I don't think it makes any noticable difference but that was not the point I was trying to make. If they can show a measurable difference

And again you miss the point: no matter what equipment you use you will not be able to detect any difference in sound quality between their cable and a regular cable.

It's even obvious without any testing to anyone who knows anything about the Ethernet, TCP/IP or the OSI model: either a packet of data makes it across the cable or it does not. If it does, then it's going to be bit for bit identical no matter what cable you used, and thus the resulting sound will be identical too. If the packet did not get across, then it means you god a broken cable or some rodent has been chomping on it. But the result will either be a retransmission in time, in which case there will again be no impact on the sound quality, and if not, a pop, stall or stutter. But you will under no circumstances get a reduced "sound picture", lesser "differentiation between sonic elements" or lesser "sense of clarity".

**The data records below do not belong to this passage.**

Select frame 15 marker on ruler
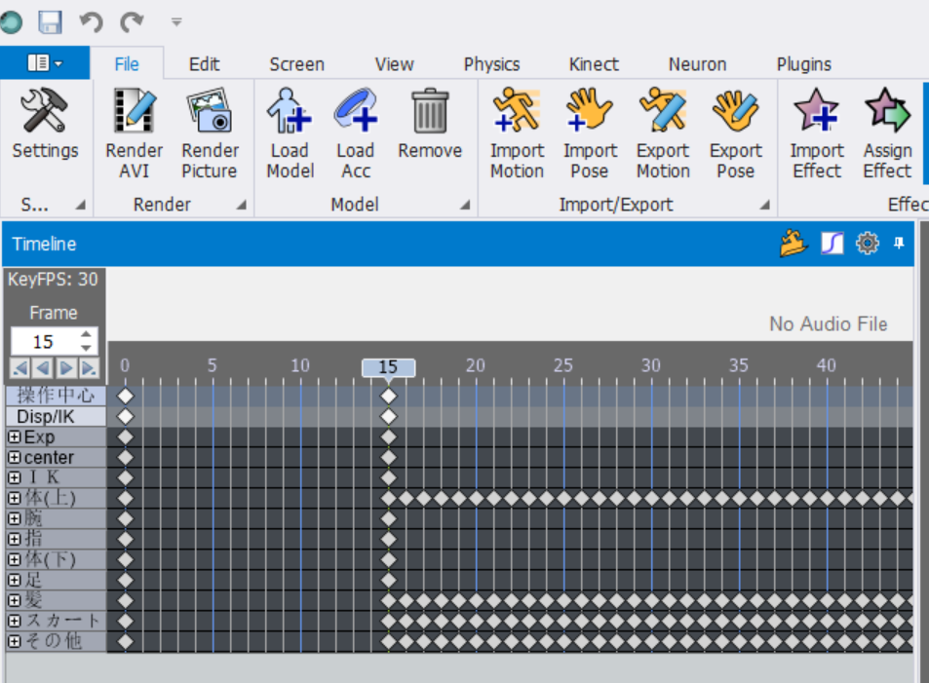Viewport: 929px width, 683px height. click(x=388, y=367)
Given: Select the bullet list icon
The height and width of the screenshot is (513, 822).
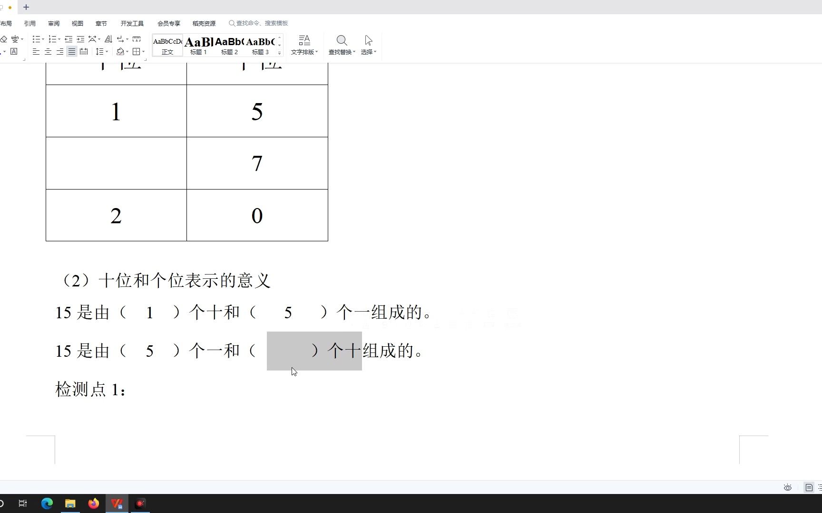Looking at the screenshot, I should [x=36, y=39].
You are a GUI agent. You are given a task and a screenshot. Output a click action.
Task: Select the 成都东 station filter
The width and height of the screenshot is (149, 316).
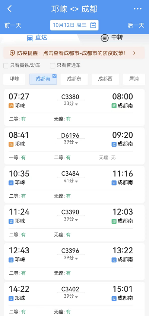coord(74,79)
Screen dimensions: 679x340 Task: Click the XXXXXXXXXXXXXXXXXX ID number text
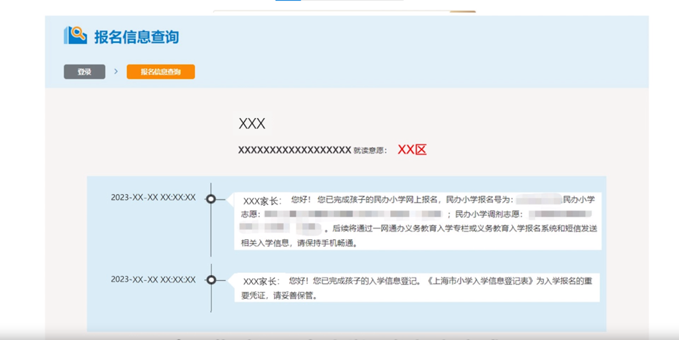[294, 150]
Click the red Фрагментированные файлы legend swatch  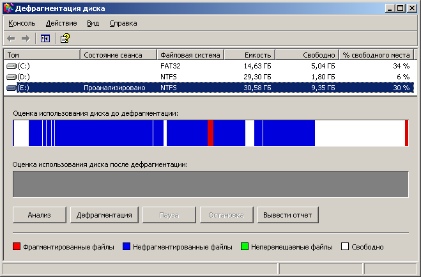17,246
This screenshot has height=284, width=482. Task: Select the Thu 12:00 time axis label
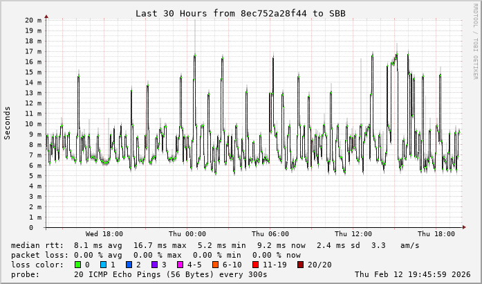353,234
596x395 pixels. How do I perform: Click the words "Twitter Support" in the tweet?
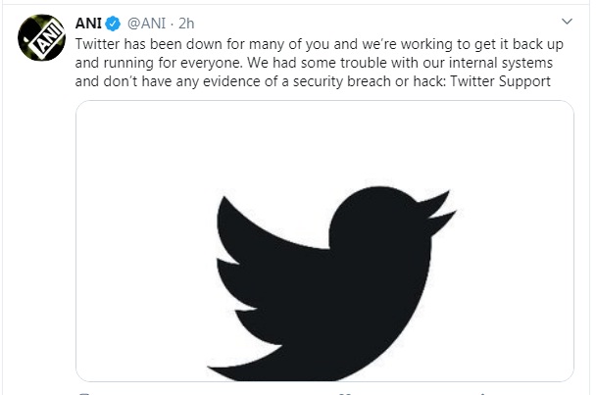[500, 81]
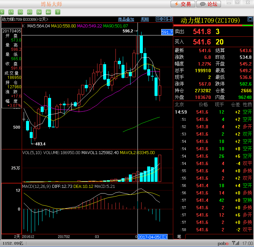Screen dimensions: 254x247
Task: Open the 论坛 forum button
Action: (209, 4)
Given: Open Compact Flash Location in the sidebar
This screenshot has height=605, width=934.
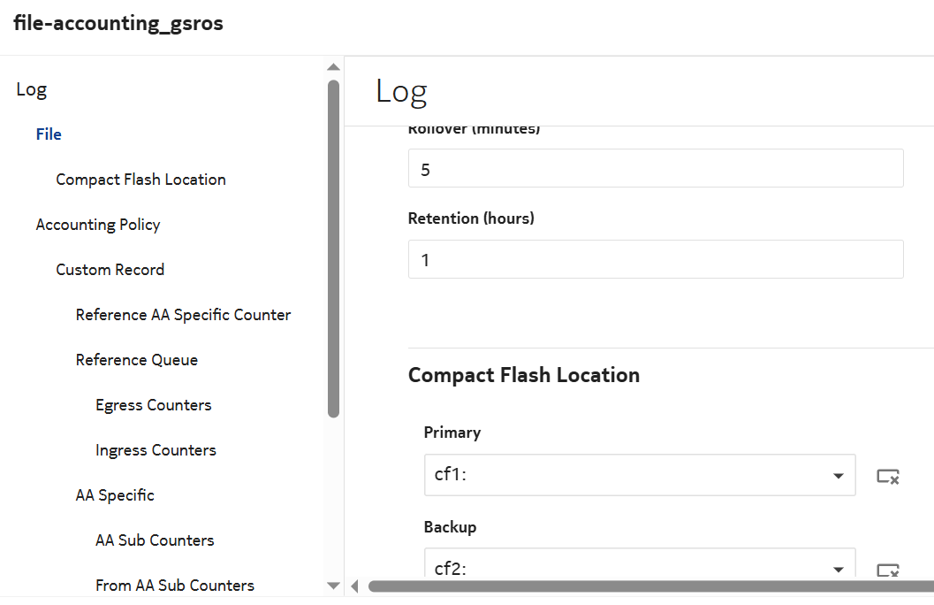Looking at the screenshot, I should point(140,179).
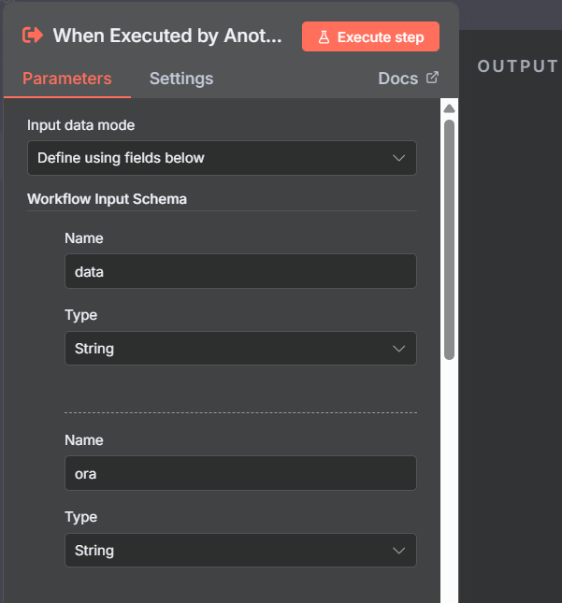
Task: Click the chevron of the ora field's Type
Action: pos(399,551)
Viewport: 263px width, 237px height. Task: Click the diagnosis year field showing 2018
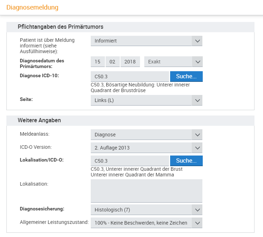[130, 62]
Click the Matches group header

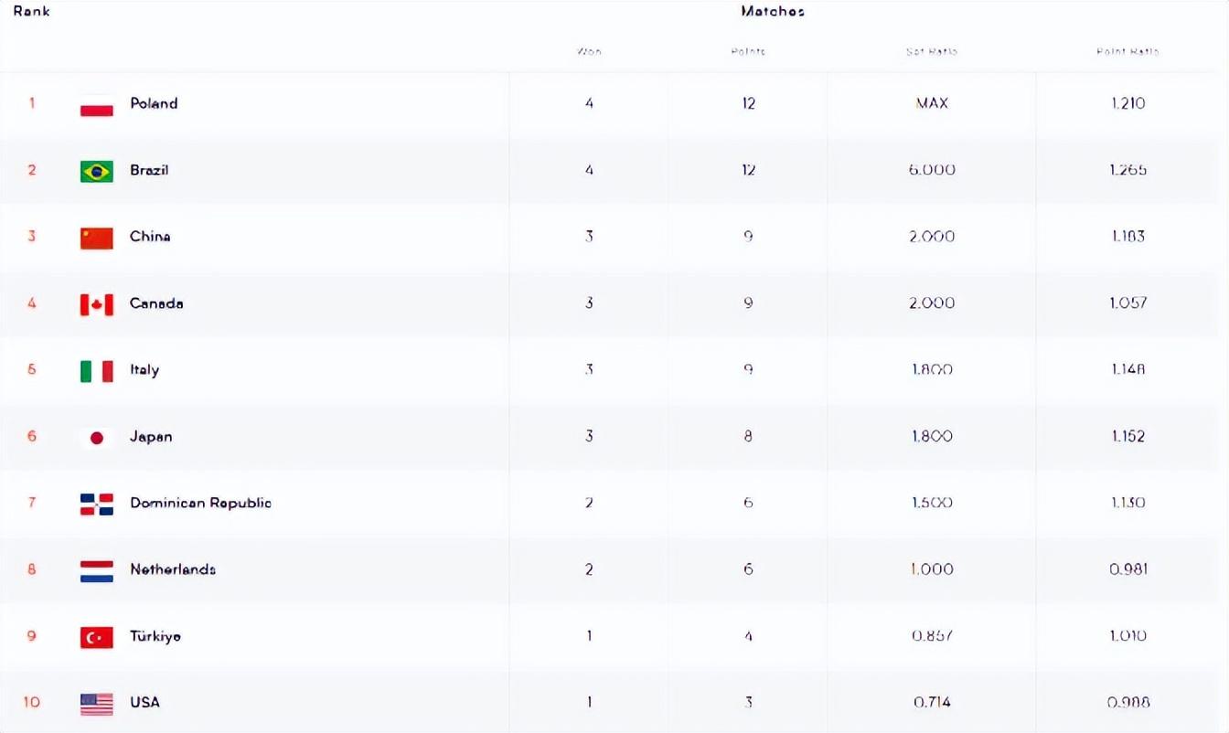tap(773, 12)
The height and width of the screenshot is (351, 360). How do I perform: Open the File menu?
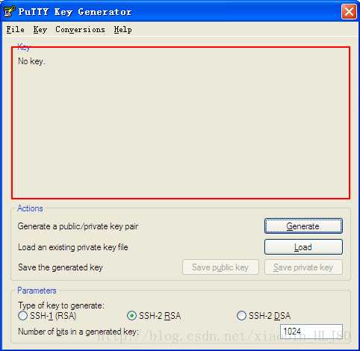[x=16, y=30]
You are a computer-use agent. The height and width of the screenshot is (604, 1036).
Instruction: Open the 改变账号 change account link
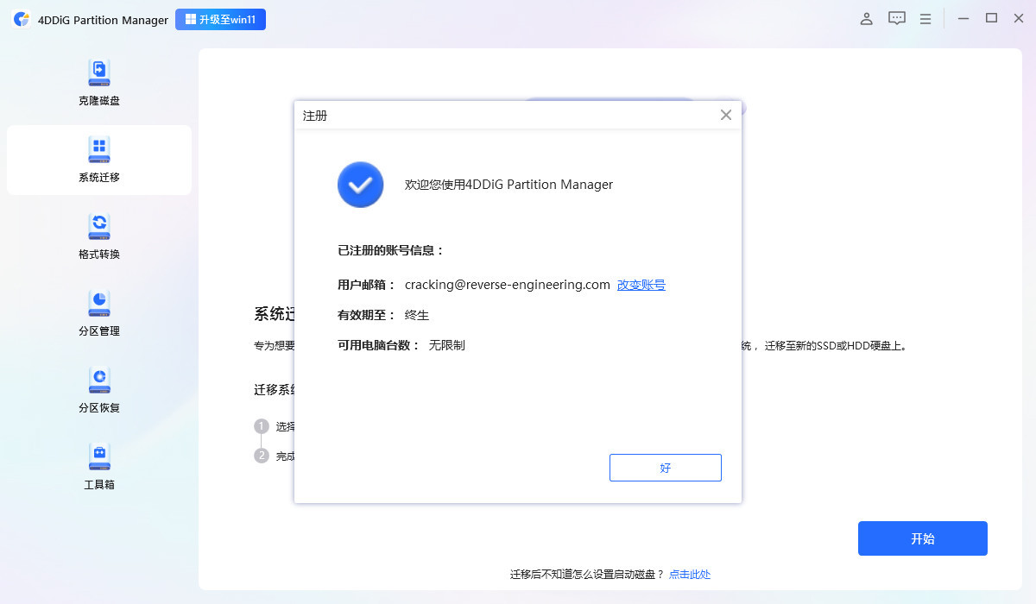(x=641, y=285)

Comment Re:Lawsuits coming? (Score 1) 418

As I said I gave you a deep discount. But if you still think that electrical noise and crosstalk are in any way relevant to the quality of sound sent through IP packets, then you don't know what you're talking about. In fact it puts you clearly in their target audiophile category with the only thing saving you being the size of your wallet. They could likely con you by selling making the same claims about an ordinary cable and selling it at a a mere 50% premium.

Comment Re:Lawsuits coming? (Score 1) 418

Given the differences in specs they could probably show some increased noise and crosstalk, as well as less bandwidth. Does it make any real difference? For most applications probably not but that's different than proving a performance increase and thus showing the claims were not false.

Oh. I see the problem. Your connection to the Internet goes through a low quality Ethernet cable, or even, shudder, a WiFi connection. But fear not. I provide you with a premium high-fidelity Ethernet cable that will let you see the full clarity of my prose. With it the words will be sharper, their meaning will come into focus. Never again will you have to wonder at the meaning of what you read. And it can be yours now for the low low price of $1000.